• [TEXTE À LIRE]
▼

Peter : C'est tout à fait vrai et malheureusement, c'est très difficile pour les personnes mourantes si leurs expériences ne sont pas validées par le personnel. Ils savent que leurs parents décédés leur ont rendu visite, ils en connaissent l’importance, alors quand quelqu'un entre et dit : ‘Oh, pas d’inquiétude. Ce ne sont que les drogues. Ça va bientôt se dissiper’, ils se sentent complètement abandonnés et dépossédés. Ce qu'ils veulent, c'est que l’expérience soit validée : ‘Oui, ce sont vos parents décédés, oui ils viendront vous chercher’. Mais on ne le dit pas.
Iain : Sur quels autres aspects des expériences de fin de vie peut-on maintenant se pencher ?
Peter : Bien, c'est donc la première chose qui arrive. La suivante à se produire, et c'est là que se trouve une validation, c'est que vous semblez ... vous êtes dans l'hospice - ça n’arrive pas à tout le monde, mais seulement à certaines personnes - et vous pénétrez dans une autre réalité et puis de retour à l'hospice, puis à nouveau autre réalité, puis retour à l'hospice, ainsi de suite. Et quelle est cette autre réalité ? Fascinant ! Vous vous souvenez de ma prédiction ? Ce sera l'expérience de mort imminente. C'est absolument vrai. Une dimension emplie d'amour et de lumière, d'êtres spirituels et de parents décédés. Voilà, c'est très similaire à l'expérience de mort imminente.

▲

• [DONNÉES FOURNIES]

▼

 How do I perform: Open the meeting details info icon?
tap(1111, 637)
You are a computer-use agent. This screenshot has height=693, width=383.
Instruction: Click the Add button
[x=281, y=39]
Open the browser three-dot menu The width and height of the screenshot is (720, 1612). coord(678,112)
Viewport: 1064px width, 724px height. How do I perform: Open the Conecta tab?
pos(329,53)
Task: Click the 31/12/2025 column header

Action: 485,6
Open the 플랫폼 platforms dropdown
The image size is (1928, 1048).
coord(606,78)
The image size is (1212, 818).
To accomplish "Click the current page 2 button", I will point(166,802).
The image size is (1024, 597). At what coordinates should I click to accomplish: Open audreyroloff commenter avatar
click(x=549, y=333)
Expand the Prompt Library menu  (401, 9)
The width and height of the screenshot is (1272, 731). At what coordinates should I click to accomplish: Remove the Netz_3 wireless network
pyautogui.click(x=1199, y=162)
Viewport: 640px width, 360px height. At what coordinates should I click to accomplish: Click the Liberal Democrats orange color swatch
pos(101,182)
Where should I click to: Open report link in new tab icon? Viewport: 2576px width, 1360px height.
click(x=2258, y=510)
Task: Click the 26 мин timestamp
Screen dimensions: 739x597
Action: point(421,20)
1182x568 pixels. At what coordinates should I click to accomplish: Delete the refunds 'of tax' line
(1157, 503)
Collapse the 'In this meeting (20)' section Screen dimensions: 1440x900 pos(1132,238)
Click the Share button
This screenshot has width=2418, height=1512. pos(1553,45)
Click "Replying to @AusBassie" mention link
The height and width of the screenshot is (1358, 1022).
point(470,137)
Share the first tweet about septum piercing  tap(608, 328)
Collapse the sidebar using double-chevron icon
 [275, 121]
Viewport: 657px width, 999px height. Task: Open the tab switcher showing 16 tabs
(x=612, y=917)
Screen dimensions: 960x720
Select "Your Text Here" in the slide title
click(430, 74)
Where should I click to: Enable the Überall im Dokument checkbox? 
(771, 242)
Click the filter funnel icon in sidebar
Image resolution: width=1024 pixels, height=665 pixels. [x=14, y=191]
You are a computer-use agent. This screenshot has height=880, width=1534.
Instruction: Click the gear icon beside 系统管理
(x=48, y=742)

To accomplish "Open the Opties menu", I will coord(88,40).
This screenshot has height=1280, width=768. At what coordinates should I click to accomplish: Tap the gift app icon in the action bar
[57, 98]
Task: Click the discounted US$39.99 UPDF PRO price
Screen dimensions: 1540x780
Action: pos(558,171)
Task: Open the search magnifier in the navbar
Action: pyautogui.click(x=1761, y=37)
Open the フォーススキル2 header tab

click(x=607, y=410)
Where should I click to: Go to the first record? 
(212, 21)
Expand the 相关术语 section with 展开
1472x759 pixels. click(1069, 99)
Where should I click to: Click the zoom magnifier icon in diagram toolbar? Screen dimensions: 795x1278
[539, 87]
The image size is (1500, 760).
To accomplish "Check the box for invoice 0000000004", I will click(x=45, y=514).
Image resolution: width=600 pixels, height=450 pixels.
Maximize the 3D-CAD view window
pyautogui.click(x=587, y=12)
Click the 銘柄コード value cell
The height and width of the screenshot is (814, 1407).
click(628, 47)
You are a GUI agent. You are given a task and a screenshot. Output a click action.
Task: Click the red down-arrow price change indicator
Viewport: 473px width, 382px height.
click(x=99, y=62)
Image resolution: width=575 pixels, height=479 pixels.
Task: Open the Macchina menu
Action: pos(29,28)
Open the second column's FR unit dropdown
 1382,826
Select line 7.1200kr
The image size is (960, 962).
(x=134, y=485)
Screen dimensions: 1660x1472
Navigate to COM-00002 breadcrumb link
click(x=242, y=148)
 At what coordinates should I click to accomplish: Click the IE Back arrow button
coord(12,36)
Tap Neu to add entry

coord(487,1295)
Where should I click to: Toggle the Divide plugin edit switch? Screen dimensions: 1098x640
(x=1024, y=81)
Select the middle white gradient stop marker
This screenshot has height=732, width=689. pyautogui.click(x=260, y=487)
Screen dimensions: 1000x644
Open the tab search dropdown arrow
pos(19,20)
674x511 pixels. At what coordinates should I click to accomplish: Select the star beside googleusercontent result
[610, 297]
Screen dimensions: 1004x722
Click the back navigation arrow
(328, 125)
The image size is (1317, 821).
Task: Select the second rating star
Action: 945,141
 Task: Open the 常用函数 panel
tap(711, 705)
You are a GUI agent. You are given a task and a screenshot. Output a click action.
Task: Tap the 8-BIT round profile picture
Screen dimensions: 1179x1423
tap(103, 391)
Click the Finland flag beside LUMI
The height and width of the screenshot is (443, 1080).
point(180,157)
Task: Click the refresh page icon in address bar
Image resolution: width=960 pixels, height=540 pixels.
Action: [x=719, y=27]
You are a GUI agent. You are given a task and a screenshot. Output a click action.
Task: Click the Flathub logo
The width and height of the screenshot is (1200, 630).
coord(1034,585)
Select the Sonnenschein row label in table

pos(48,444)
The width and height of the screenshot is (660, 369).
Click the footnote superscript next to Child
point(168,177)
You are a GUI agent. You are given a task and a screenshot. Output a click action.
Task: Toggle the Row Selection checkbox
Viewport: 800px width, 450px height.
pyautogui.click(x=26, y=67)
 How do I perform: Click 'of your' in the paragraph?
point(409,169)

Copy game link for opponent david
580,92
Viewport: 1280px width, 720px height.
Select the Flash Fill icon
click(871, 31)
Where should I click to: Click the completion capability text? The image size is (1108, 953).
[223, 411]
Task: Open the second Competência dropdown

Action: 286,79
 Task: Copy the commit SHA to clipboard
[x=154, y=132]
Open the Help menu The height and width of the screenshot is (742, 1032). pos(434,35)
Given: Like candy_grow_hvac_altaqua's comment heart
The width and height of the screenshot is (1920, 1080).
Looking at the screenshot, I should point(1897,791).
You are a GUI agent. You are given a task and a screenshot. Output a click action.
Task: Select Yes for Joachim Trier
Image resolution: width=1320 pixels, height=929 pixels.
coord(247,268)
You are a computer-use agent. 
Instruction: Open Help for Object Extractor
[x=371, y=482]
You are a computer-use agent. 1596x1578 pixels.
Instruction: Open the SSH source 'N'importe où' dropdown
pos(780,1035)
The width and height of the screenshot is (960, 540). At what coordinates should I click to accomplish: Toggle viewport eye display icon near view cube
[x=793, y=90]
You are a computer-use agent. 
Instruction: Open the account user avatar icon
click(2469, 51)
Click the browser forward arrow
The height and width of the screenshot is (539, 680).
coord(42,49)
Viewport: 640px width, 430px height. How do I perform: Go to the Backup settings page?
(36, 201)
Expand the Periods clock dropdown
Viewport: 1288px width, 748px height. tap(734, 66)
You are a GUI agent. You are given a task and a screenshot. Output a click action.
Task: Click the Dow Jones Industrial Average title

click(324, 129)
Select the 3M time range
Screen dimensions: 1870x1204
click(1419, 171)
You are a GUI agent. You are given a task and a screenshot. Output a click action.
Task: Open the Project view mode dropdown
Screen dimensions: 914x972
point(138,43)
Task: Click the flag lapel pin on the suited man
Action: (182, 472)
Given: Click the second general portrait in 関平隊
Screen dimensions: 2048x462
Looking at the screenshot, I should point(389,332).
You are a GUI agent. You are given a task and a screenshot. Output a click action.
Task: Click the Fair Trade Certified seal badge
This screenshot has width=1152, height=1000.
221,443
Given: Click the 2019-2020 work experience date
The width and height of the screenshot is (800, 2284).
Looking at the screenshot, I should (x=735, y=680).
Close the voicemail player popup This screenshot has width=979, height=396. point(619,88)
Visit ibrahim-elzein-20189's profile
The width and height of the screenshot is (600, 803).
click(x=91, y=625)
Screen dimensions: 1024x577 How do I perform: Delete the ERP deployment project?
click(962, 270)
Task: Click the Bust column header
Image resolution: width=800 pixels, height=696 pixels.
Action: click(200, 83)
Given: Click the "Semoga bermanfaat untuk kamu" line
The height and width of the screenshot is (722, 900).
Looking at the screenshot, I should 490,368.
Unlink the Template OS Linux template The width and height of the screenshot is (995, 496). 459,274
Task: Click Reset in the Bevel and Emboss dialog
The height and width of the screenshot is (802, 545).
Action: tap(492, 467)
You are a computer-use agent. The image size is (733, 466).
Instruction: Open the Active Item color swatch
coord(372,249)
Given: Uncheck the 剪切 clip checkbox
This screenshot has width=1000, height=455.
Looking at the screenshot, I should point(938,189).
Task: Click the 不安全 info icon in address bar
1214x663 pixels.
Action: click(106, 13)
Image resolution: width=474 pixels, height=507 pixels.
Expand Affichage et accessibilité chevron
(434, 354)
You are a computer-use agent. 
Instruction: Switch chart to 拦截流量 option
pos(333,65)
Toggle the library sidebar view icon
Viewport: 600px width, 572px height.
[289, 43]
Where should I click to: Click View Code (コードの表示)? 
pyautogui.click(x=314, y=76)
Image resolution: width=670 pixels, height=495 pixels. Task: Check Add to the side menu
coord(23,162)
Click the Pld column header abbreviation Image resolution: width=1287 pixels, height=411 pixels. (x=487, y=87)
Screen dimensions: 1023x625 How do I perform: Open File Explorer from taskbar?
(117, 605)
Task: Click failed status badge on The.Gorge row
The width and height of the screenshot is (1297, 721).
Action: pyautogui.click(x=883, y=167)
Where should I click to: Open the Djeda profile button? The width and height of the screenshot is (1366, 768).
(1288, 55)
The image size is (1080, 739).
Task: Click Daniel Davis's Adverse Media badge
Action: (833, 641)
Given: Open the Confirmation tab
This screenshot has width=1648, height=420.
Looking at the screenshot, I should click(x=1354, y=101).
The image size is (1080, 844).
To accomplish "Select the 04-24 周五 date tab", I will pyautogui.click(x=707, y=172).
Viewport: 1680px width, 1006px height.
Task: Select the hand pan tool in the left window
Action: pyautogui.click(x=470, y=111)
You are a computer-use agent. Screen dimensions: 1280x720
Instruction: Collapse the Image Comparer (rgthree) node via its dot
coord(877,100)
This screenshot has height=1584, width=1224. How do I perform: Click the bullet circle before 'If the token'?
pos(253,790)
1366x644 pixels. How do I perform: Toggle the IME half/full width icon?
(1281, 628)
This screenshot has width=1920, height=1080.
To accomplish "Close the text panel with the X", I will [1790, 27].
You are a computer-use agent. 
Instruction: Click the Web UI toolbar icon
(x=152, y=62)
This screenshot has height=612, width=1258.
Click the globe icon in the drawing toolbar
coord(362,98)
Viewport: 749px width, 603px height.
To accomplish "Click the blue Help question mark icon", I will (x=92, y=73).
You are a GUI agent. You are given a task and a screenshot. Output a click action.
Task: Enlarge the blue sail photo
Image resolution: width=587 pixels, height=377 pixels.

▲

• [CONSIGNES DE TRAVAIL]
1. Les affirmations suivantes sont-elles conformes au texte sur les expériences de fin de vie ? Répondez par oui ou par non pour chacune, en citant exactement les mots du texte qui tranchent.
(a) Selon Peter, les mourants se sentent abandonnés quand on attribue leurs visions aux drogues.
(b) Le passage dans une autre réalité arrive à toutes les personnes en fin de vie.
(c) Cette autre réalité ressemble à l'expérience de mort imminente.
2. D'après le texte sur les expériences de fin de vie, de quoi est emplie l'autre réalité dans laquelle pénètrent certains mourants ?
3. Reprenez le texte sur les expériences de fin de vie après sa dernière phrase et poursuivez-le.
Les lignes fournies viennent d'une autre source que le texte.

• [RÉSULTATS PAR TÂCHE]
1.
(a) Oui : « ils se sentent complètement abandonnés et dépossédés ».
(b) Non : « ça n’arrive pas à tout le monde, mais seulement à certaines personnes ».
(c) Oui : « c'est très similaire à l'expérience de mort imminente ».

2. D'amour et de lumière, d'êtres spirituels et de parents décédés.

3.
Et il est évident à la personne mourante que ces visiteurs sont là pour les aider à traverser le processus de mort et quand elles seront enfin mortes, elles seront épaulées. Puis elles sont de retour à l'hospice et certaines disent : ‘Mon Dieu. Suis-je revenue ?’ en regardant autour d’elles, et elles vont et viennent. Ce serait donc un aperçu de ce qui pourrait arriver. Mais ça se produit dans une conscience claire. Ce n'est pas un monde d’hallucinations. La conscience est claire. Et ça ressemble beaucoup à l'expérience de mort imminente. Je pense donc qu’en ce sens l'expérience de mort imminente est un modèle de commencement du processus de mort.
Iain : Bien. Alors, approfondissons la façon dont cela vous a guidé dans vos recherches. Vous commenciez et vous entendiez - c'était quelque chose qui n'était pas documenté - vous entendiez ces récits. Vous les examinez. Qu'avez-vous appris pour vous-même et ce que ça signifie pour vous ?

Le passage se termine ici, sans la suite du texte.